What about a mother taking care of her adult disabled child. Might be really good for them if they could get a civil union, especially if she could the child on to her health insurance with this idea.
Are these absurd scenarios that won't happen? Will eventually access to civil unions need to be limited to prevent abuses? Were the scenarios I listed abusive? I truly don't know. I was just wondering what other people thought about this?
Do the gays in this forum have strong opinions about this issue? Do you feel discriminated against now because the law doesn't allow you to marry. Would you feel slighted if all that was available was a civil union and not a marriage, even though the rights were the same in both contracts?
Cleopatra
16th February 2004, 11:35 PM
I am having this discussion in Infidels, this is a matter that interests me a lot.
The need for legal agreements ( civil unions) that describe the nature of the co-existence of two individuals spings from the fact that there are social privileges that only people who live together in a relationship that is described and approved by law can enjoy.
In my opinion this constitutes a discrimination against the citizens who want to live alone and I favor the abolishment of any notion of civil union.
As you pointed out Dave, gay marriages opened the box of Pandora. Instead of abolishing the discrimination that wants people separated between married and single we expanded it in order to cover a wider group.
This is wrong. I am for abolishing any notion of union and any right that springs from it.
The Don
17th February 2004, 02:35 AM
Originally posted by Cleopatra
I am having this discussion in Infidels, this is a matter that interests me a lot.
The need for legal agreements ( civil unions) that describe the nature of the co-existence of two individuals spings from the fact that there are social privileges that only people who live together in a relationship that is described and approved by law can enjoy.
In my opinion this constitutes a discrimination against the citizens who want to live alone and I favor the abolishment of any notion of civil union.
As you pointed out Dave, gay marriages opened the box of Pandora. Instead of abolishing the discrimination that wants people separated between married and single we expanded it in order to cover a wider group.
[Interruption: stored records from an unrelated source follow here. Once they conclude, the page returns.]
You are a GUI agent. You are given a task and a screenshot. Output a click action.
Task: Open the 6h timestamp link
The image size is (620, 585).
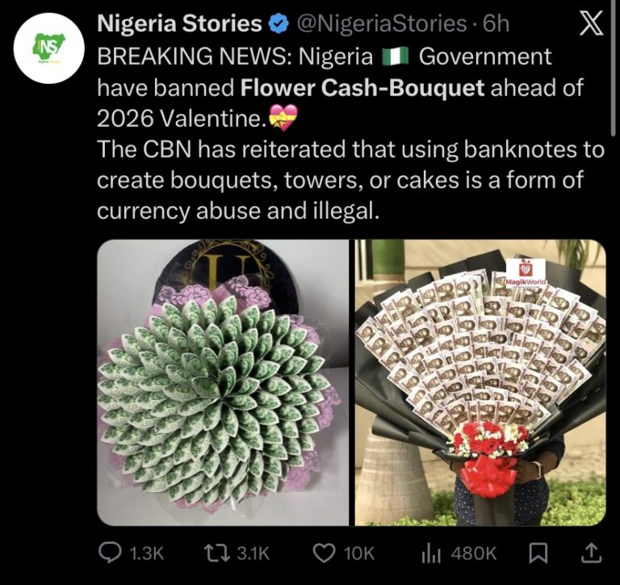(x=495, y=25)
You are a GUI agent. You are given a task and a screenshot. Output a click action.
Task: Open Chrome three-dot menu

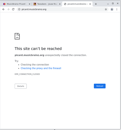point(117,9)
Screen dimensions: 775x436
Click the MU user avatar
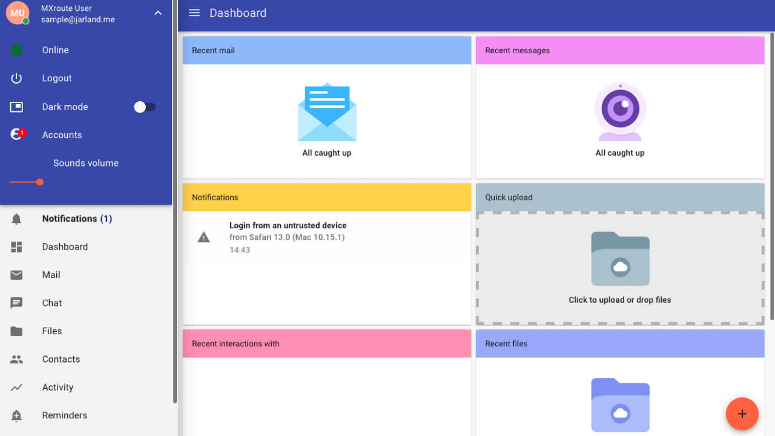click(18, 13)
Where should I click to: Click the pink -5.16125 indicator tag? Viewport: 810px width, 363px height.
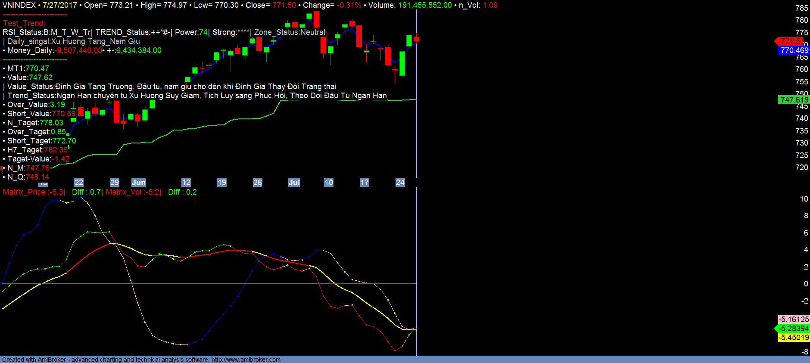pos(794,319)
This is wrong. I am for abolishing any notion of union and any right that springs from it.
I would really like to be dismissive of this point of view - but I find that I cannot. It is most thought provoking.
I, for one, was happy to form a union with Mrs. Don and would have done so even if this conferred no additional legal rights. This is because I wanted to make a legally binding commitment to her.
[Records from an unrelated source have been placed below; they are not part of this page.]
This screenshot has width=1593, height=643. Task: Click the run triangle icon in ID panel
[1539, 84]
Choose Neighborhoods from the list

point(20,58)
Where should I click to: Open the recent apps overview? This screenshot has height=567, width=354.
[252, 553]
Many of the desirable rights (here in the UK filing for tax separately has been the way to go for a while) relate to the fact that assets are considered to be shareable between a couple so that residual pension rights and assets can be passed on after a loved one's death.
This is based upon the premise that one of the couple has had to give up a proportion of their earning potential to look after the family (the younger members of which will provide for us all in our retirement) but this is exactly the case for all unpaid or underpaid carers and therefore not that unusual.
I agree that couples joined in a union should have no additional rights. Assets owned by one member of the couple should be subject to inheritance tax upon the death of the other partner. Because more people will be paying inheritance tax, the threshold will go up considerably.
It should also be the responsibility of a working spouse to ensure that a non-working spouse is adequately provided for in terms of setting up a separate pension fund (possibly enforced at 50% of their contributions) which would have the added benefit of making the process of asset division considerably easier if the relationship breaks up.
I also feel that a union should provide no additional rights an responsibilities as regards joint or single children. THis should be covered by separate agreements implemented on a child by child basis. This means that in the case of stepchildren, the biological parents could retain 100% "ownership" or allocate across the extended families as required. Furthermore these "parental" rights could them be passed on as part of the estate.
davefoc
17th February 2004, 09:09 AM
Good grief, the first two responders to this post are shanek sock puppets. :)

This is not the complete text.